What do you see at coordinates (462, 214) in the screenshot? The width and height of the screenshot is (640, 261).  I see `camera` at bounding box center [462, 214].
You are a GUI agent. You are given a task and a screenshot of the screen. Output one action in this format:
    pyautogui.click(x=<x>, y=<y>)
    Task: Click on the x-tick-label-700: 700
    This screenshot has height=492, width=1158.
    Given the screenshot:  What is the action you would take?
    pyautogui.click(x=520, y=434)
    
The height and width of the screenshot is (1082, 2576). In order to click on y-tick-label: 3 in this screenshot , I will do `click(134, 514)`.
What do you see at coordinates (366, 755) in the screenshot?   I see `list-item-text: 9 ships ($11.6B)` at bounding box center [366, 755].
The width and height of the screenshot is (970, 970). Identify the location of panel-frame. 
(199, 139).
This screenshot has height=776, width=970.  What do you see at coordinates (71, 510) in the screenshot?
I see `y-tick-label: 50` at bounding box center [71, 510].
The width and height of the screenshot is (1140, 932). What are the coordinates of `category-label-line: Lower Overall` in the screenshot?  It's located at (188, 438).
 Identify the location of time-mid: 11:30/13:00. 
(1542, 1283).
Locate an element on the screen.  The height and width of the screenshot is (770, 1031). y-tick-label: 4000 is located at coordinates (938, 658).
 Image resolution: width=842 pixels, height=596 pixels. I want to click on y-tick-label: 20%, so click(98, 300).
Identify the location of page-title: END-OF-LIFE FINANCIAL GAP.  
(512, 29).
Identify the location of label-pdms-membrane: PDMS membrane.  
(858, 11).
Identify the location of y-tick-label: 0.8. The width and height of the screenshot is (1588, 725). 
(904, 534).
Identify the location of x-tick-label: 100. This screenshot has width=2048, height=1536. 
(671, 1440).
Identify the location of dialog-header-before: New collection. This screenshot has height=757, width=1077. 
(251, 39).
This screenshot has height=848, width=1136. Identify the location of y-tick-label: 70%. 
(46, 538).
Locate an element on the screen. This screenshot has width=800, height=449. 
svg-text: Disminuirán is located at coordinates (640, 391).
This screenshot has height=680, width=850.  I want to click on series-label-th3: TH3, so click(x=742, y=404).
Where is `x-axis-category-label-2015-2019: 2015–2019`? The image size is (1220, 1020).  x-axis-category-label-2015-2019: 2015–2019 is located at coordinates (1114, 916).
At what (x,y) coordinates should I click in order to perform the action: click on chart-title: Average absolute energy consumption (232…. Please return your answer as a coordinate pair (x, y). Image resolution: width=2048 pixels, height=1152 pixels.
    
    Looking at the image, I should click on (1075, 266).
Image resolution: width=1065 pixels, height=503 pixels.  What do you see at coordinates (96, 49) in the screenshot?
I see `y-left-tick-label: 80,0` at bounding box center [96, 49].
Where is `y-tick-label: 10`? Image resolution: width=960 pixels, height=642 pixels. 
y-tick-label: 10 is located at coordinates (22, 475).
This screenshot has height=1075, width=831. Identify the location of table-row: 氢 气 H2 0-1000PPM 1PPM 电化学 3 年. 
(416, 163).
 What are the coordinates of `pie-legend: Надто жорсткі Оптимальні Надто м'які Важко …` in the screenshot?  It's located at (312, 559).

************

## INTÉNTALO
Presenta todas las filas de arriba como una lista JSON de cadenas, con una cadena por cada línea y sin las líneas en blanco.

## SOLUCIÓN A CONTINUACIÓN
[
  "What do you see at coordinates (462, 214) in the screenshot? The width and height of the screenshot is (640, 261).  I see `camera` at bounding box center [462, 214].",
  "You are a GUI agent. You are given a task and a screenshot of the screen. Output one action in this format:",
  "    pyautogui.click(x=<x>, y=<y>)",
  "    Task: Click on the x-tick-label-700: 700",
  "    This screenshot has height=492, width=1158.",
  "    Given the screenshot:  What is the action you would take?",
  "    pyautogui.click(x=520, y=434)",
  "The height and width of the screenshot is (1082, 2576). In order to click on y-tick-label: 3 in this screenshot , I will do `click(134, 514)`.",
  "What do you see at coordinates (366, 755) in the screenshot?   I see `list-item-text: 9 ships ($11.6B)` at bounding box center [366, 755].",
  "The width and height of the screenshot is (970, 970). Identify the location of panel-frame. ",
  "(199, 139).",
  "This screenshot has height=776, width=970.  What do you see at coordinates (71, 510) in the screenshot?",
  "I see `y-tick-label: 50` at bounding box center [71, 510].",
  "The width and height of the screenshot is (1140, 932). What are the coordinates of `category-label-line: Lower Overall` in the screenshot?  It's located at (188, 438).",
  " Identify the location of time-mid: 11:30/13:00. ",
  "(1542, 1283).",
  "Locate an element on the screen.  The height and width of the screenshot is (770, 1031). y-tick-label: 4000 is located at coordinates (938, 658).",
  " Image resolution: width=842 pixels, height=596 pixels. I want to click on y-tick-label: 20%, so click(98, 300).",
  "Identify the location of page-title: END-OF-LIFE FINANCIAL GAP.  ",
  "(512, 29).",
  "Identify the location of label-pdms-membrane: PDMS membrane.  ",
  "(858, 11).",
  "Identify the location of y-tick-label: 0.8. The width and height of the screenshot is (1588, 725). ",
  "(904, 534).",
  "Identify the location of x-tick-label: 100. This screenshot has width=2048, height=1536. ",
  "(671, 1440).",
  "Identify the location of dialog-header-before: New collection. This screenshot has height=757, width=1077. ",
  "(251, 39).",
  "This screenshot has height=848, width=1136. Identify the location of y-tick-label: 70%. ",
  "(46, 538).",
  "Locate an element on the screen. This screenshot has width=800, height=449. ",
  "svg-text: Disminuirán is located at coordinates (640, 391).",
  "This screenshot has height=680, width=850.  I want to click on series-label-th3: TH3, so click(x=742, y=404).",
  "Where is `x-axis-category-label-2015-2019: 2015–2019`? The image size is (1220, 1020).  x-axis-category-label-2015-2019: 2015–2019 is located at coordinates (1114, 916).",
  "At what (x,y) coordinates should I click in order to perform the action: click on chart-title: Average absolute energy consumption (232…. Please return your answer as a coordinate pair (x, y). Image resolution: width=2048 pixels, height=1152 pixels.",
  "    Looking at the image, I should click on (1075, 266).",
  "Image resolution: width=1065 pixels, height=503 pixels.  What do you see at coordinates (96, 49) in the screenshot?",
  "I see `y-left-tick-label: 80,0` at bounding box center [96, 49].",
  "Where is `y-tick-label: 10`? Image resolution: width=960 pixels, height=642 pixels. ",
  "y-tick-label: 10 is located at coordinates (22, 475).",
  "This screenshot has height=1075, width=831. Identify the location of table-row: 氢 气 H2 0-1000PPM 1PPM 电化学 3 年. ",
  "(416, 163).",
  " What are the coordinates of `pie-legend: Надто жорсткі Оптимальні Надто м'які Важко …` in the screenshot?  It's located at (312, 559)."
]